[Data excerpts]
○ ○ ○ ○ ○ ○ ○
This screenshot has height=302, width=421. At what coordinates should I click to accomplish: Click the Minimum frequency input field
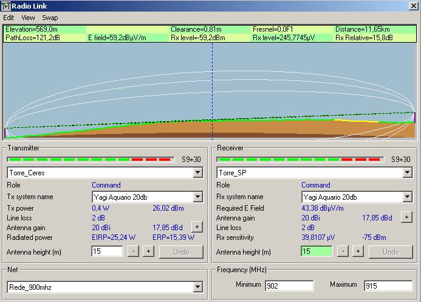(289, 286)
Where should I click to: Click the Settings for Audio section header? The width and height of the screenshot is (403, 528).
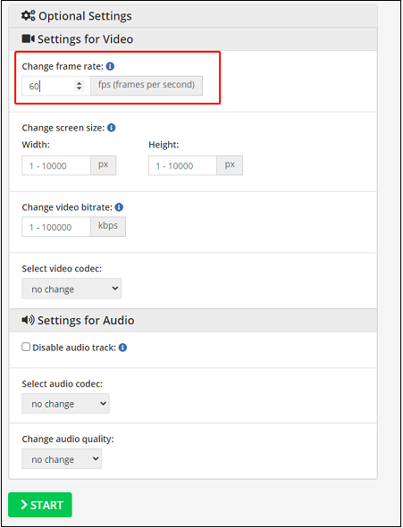(x=193, y=320)

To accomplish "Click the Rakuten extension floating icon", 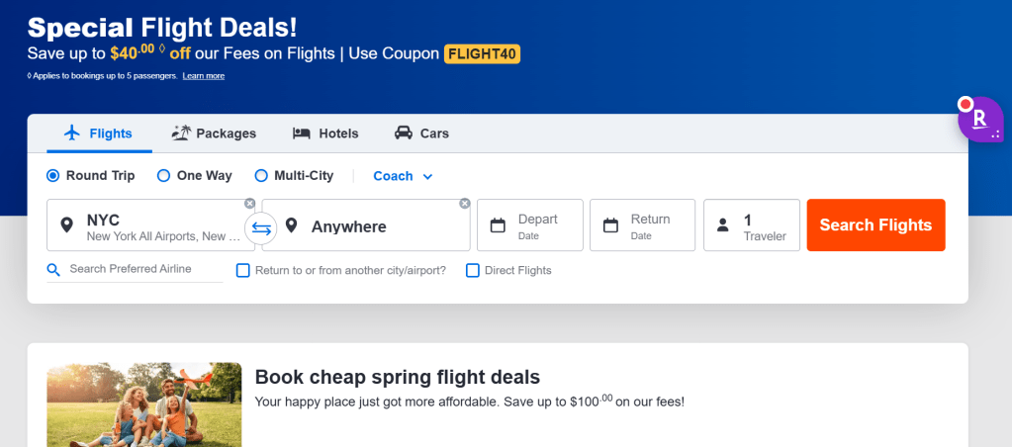I will (x=979, y=120).
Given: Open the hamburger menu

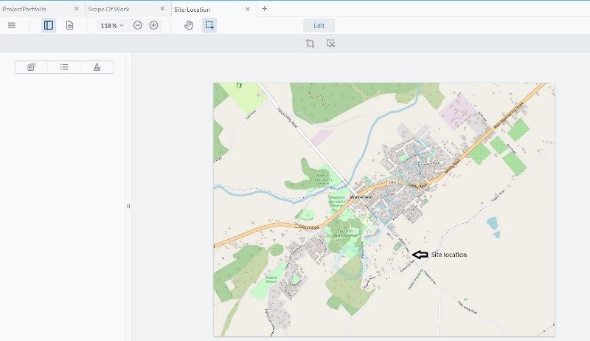Looking at the screenshot, I should pyautogui.click(x=11, y=25).
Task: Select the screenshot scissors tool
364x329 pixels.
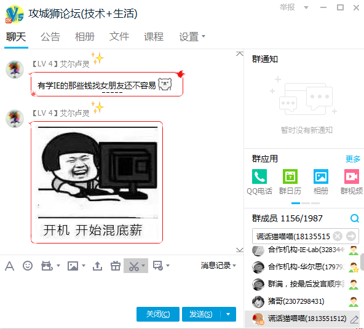Action: tap(133, 266)
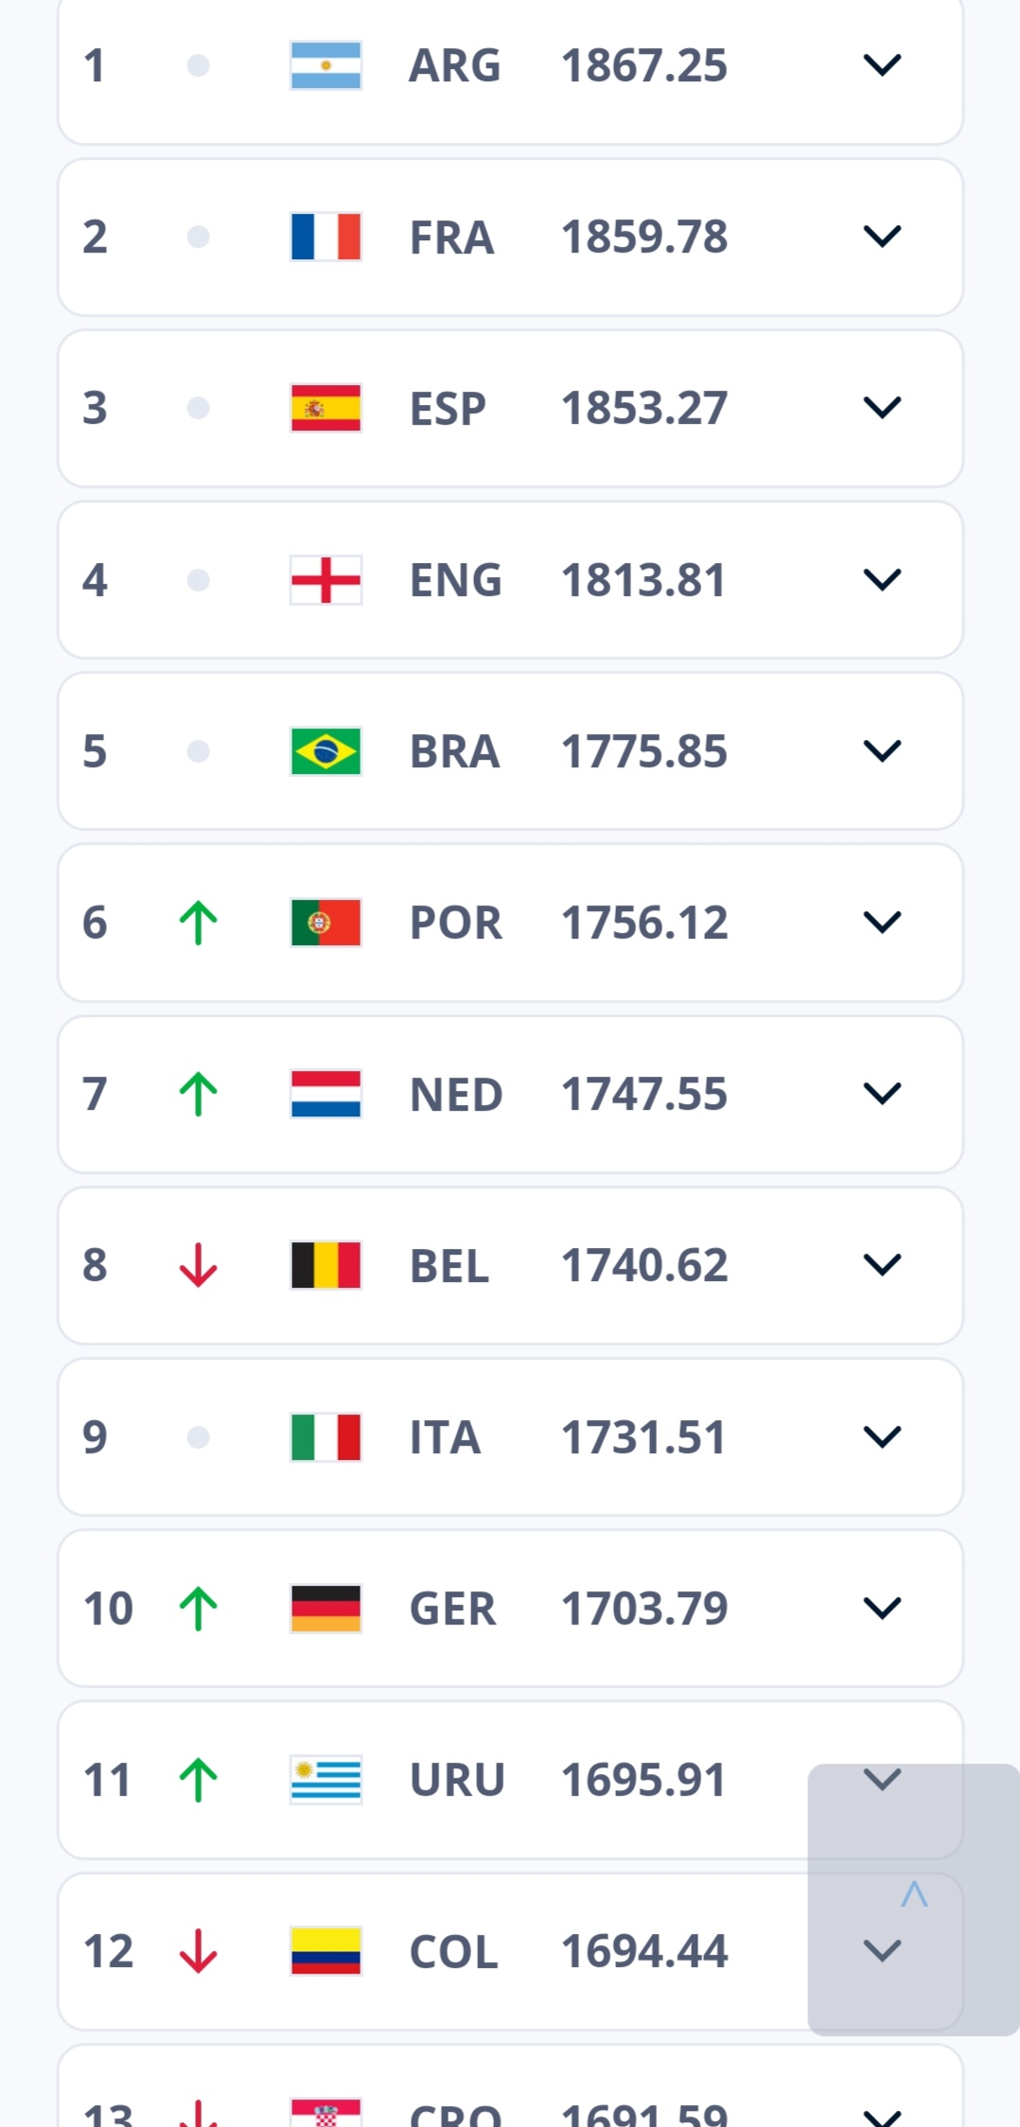Click England's unchanged rank dot indicator
Screen dimensions: 1020x2127
point(198,579)
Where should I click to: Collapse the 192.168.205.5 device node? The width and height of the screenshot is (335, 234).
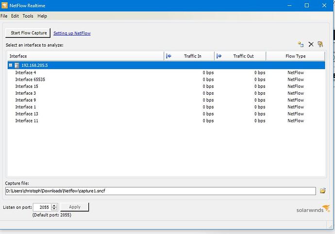click(11, 65)
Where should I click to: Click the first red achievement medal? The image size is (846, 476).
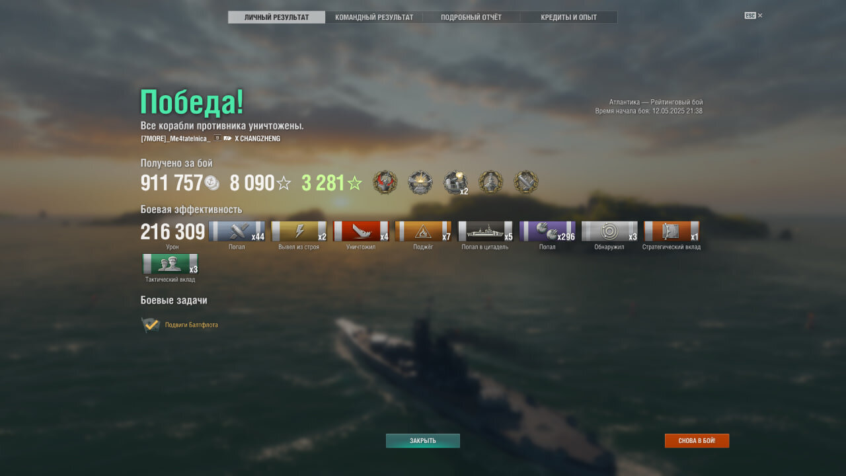pos(385,182)
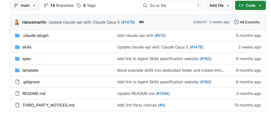Click the branches icon beside 14 Branches
Screen dimensions: 271x114
[46, 6]
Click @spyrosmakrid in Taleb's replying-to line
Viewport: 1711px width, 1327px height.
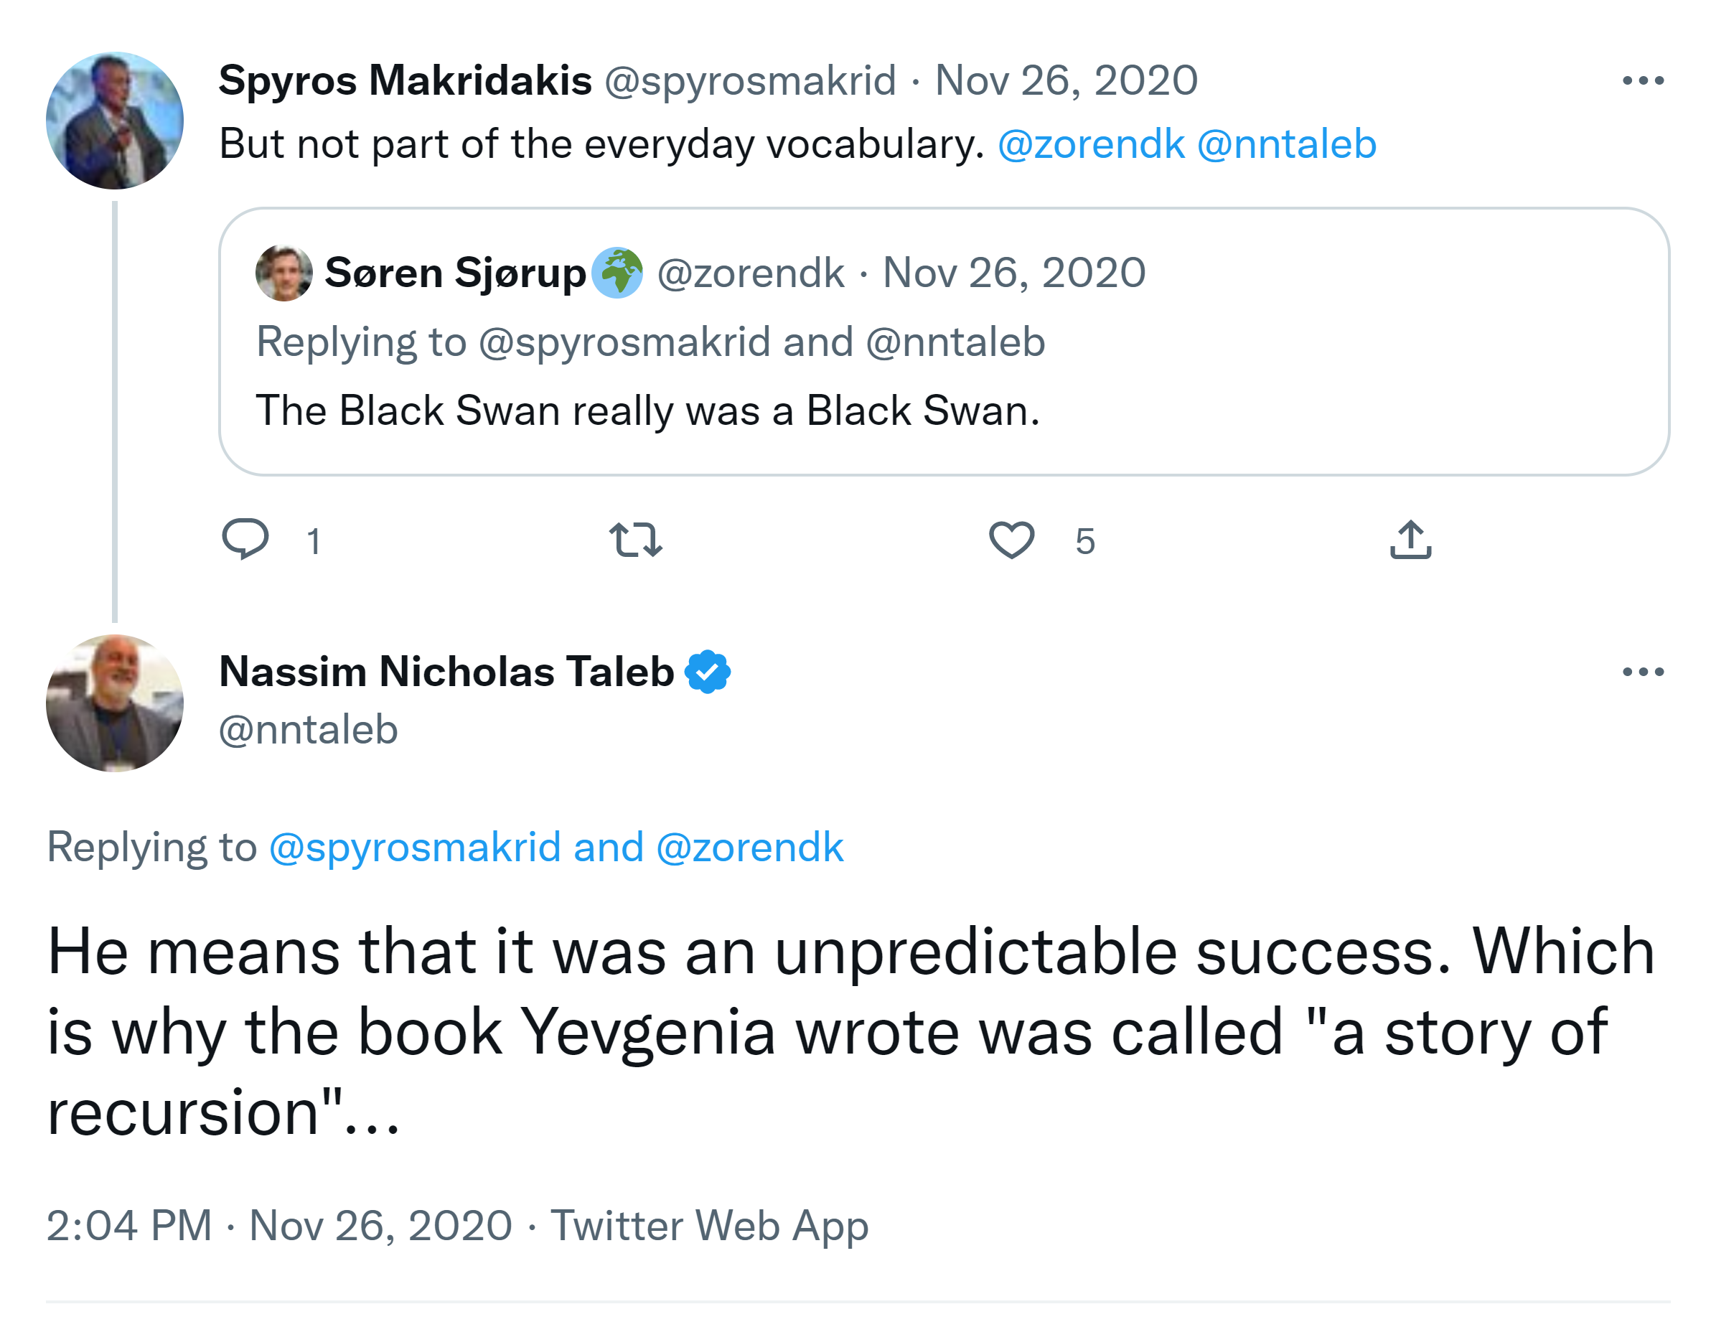pos(414,847)
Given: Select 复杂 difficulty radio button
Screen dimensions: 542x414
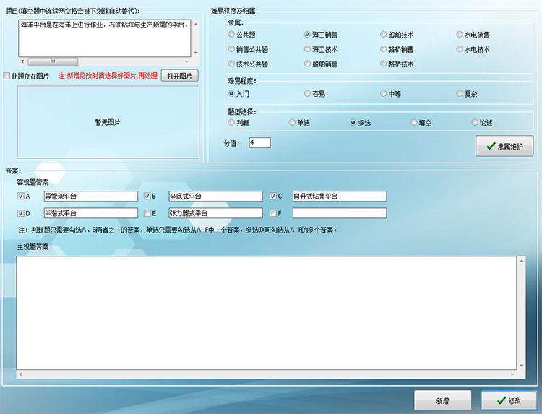Looking at the screenshot, I should (x=460, y=93).
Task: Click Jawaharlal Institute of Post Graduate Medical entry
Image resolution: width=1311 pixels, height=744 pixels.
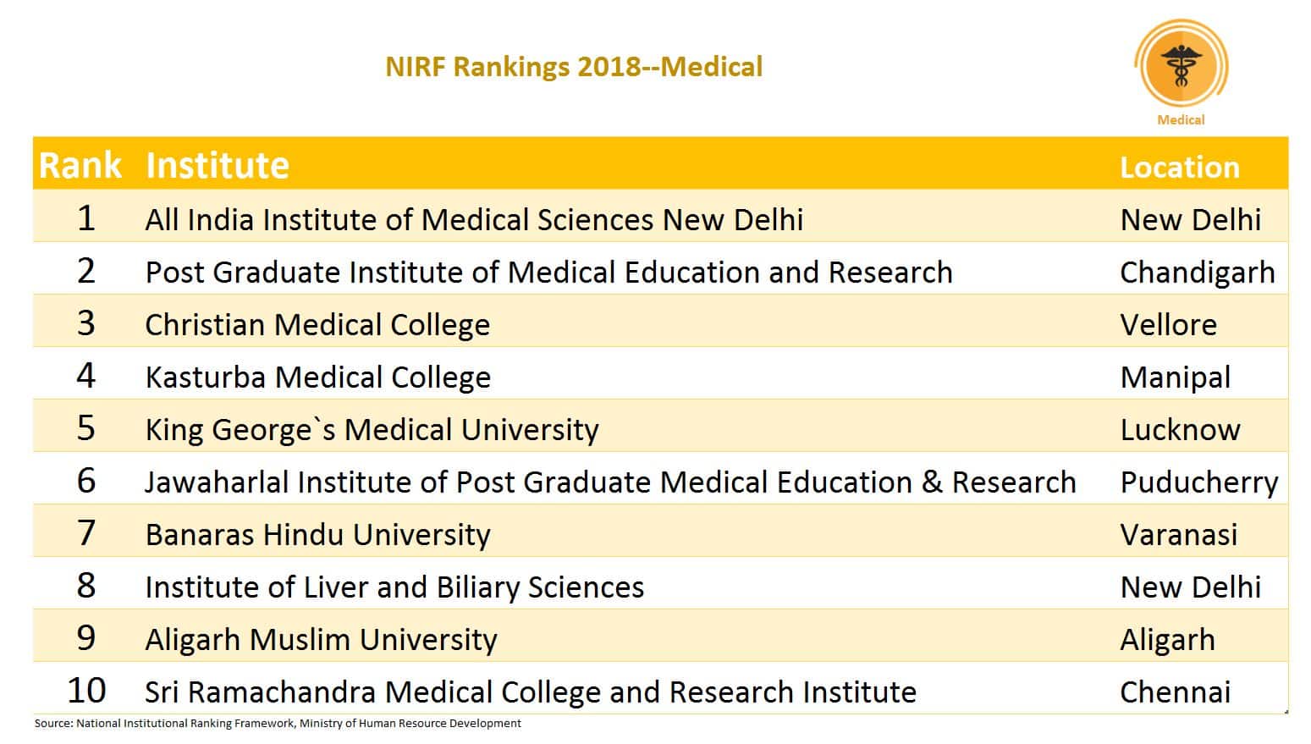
○ ○ ○ ○ ○ ○ ○
*WHAT THE EXERCISE ASKS:* Copy out each line of the data where the string "Select" appears.

*EXERCISE SOLUTION:*
Task: Select the screenshot scissors tool
Given: Select 复杂 difficulty radio button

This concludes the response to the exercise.